Apenas 22 minutos antes de que se cumpliera el plazo establecido para iniciar los bombardeos sobre Irán el pasado 28 de febrero, el presidente de Estados Unidos, Donald Trump, dio la orden para comenzar el ataque. “Se aprueba la Operación Furia Épica. No se aborta. Buena suerte” fue el mensaje que envió mientras estaba a bordo del Air Force One.
Pero la decisión del mandatario norteamericano de comenzar el conflicto en Oriente Medio comenzó a gestarse al menos un par de semanas antes, de acuerdo con la cronología que elaboró el diario The New York Times sobre la base del libro Cambio de régimen: Dentro de la presidencia imperial de Donald Trump, cuya publicación es inminente.
Según el texto, el 11 de febrero Trump recibió de manera discreta en la Casa Blanca al primer ministro de Israel, Benjamin Netanyahu, quien llevaba meses presionando a Washington para que accediera a realizar un ataque de gran envergadura contra Irán.
Se trató de una cita tan reservada y contra el tiempo, que ni siquiera asistió el vicepresidente, JD Vance, quien se encontraba en Azerbaiyán y no alcanzó a regresar.
Allí, Netanyahu logró convencer a Trump de analizar los pro y los contras de iniciar un conflicto armado en una de las regiones más complicadas del mundo. Según el líder israelí, Irán “estaba maduro para un cambio de régimen” y una misión conjunta podría poner término a la república islámica.
Aseguró, entre otras cosas, que se podría destruir el programa de misiles balísticos de Teherán en pocas semanas, que el régimen quedaría tan débil que no podría cerrar el estrecho de Ormuz, minimizó la posibilidad de ataques a los intereses norteamericanos en la región y aseguró que se reiniciarían las protestas de la población contra el régimen.
Qué dijeron los servicios de inteligencia sobre una guerra en Irán
La buena impresión que se llevó Trump con lo planteado por Netanyahu no fue compartida por los funcionarios de inteligencia ni el secretario de Estado, Marco Rubio.
De hecho, el director de la CIA, John Ratcliffe, calificó los escenarios israelíes sobre un cambio de mando en Teherán de “ridículos”, mientras que Rubio dijo: “En otras palabras, es una patraña”. Vance también manifestó su escepticismo.
En tanto, el presidente del Estado Mayor Conjunto de los Estados Unidos, general Dan Caine, apuntó que los israelíes “saben que nos necesitan y por eso exageran“.

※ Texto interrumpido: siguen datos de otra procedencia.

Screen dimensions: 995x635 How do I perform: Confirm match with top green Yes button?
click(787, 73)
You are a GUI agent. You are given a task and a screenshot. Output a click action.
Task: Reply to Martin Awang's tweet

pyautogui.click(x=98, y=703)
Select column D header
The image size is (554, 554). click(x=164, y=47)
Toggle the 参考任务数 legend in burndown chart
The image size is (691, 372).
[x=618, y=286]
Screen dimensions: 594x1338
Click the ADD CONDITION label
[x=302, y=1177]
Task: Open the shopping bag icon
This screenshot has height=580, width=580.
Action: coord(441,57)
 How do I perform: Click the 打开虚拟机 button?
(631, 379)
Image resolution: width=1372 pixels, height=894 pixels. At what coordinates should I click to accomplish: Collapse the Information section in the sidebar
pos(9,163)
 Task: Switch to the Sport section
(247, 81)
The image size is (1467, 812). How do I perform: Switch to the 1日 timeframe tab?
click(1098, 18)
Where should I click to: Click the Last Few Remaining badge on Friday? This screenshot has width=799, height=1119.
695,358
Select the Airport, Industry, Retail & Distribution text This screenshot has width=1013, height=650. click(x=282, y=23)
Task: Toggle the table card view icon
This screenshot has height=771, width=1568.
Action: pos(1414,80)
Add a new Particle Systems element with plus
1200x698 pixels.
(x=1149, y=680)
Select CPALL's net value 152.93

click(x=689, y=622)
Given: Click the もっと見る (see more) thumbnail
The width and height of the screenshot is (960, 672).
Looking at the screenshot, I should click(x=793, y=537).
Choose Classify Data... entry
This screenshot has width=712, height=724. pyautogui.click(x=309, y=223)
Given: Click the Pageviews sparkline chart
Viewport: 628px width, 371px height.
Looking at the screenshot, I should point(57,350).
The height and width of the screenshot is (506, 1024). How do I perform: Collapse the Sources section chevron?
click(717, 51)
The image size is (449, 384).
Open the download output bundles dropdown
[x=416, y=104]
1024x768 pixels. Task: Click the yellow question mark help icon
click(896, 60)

Pese a ello, el mandatario sí manifestó su interés de matar al ayatolá y a los principales dirigentes de Irán, así como desmantelar el ejército iraní, aunque relativizó la importancia de cambiar el régimen islámico.
De acuerdo con lo informado por el texto, nadie hizo más por detener la guerra en Irán que el vicepresidente JD Vance, que la consideraba como “una enorme distracción de recursos”, “masivamente cara” y podría provocar un número incalculable de bajas. Sin embargo, cuando se percató que el conflicto era inminente, instó a Trump a “hacerlo con una fuerza abrumadora”.
En paralelo a la planificación del ataque a gran escala, en la última semana de febrero Trump llamó a Irán a poner fin a su programa de desarrollo de armas nucleares, pero sus cercanos apuntan que en realidad ya había decidido iniciar la guerra semanas antes.
La orden de Trump de iniciar la guerra en Irán
El 26 de febrero el presidente estadounidense encabezó una última reunión de alto nivel en la Casa Blanca. Allí se analizaron nuevamente los beneficios de realizar el ataque, así como las probables consecuencias políticas, sobre todo en materia interna, dado que el mandatario se postuló en las elecciones afirmando que terminaría guerras, que no las iniciaría.
Cuando hizo uso de la palabra, Marco Rubio resumió la opinión del resto del gabinete: “Si nuestro objetivo es un cambio de régimen o un levantamiento, no deberíamos hacerlo. Pero si el objetivo es destruir el programa de misiles de Irán, ese es un objetivo que podemos lograr”.
“Creo que tenemos que hacerlo“, le dijo el presidente a los presentes, y argumentó que tenían que asegurarse de que Irán no pudiera tener armas nucleares ni pudiera disparar misiles contra Israel o contra sus aliados en la región.
El general Caine le dijo al mandatario que tenía tiempo para tomar su decisión y que el plazo vencía a las 16:00 horas del día siguiente. Cuando eran las 15:38 del 28 de febrero, Trump envió la orden: “Se aprueba la Operación Furia Épica. No se aborta. Buena suerte”, y dio inicio a la guerra en Irán.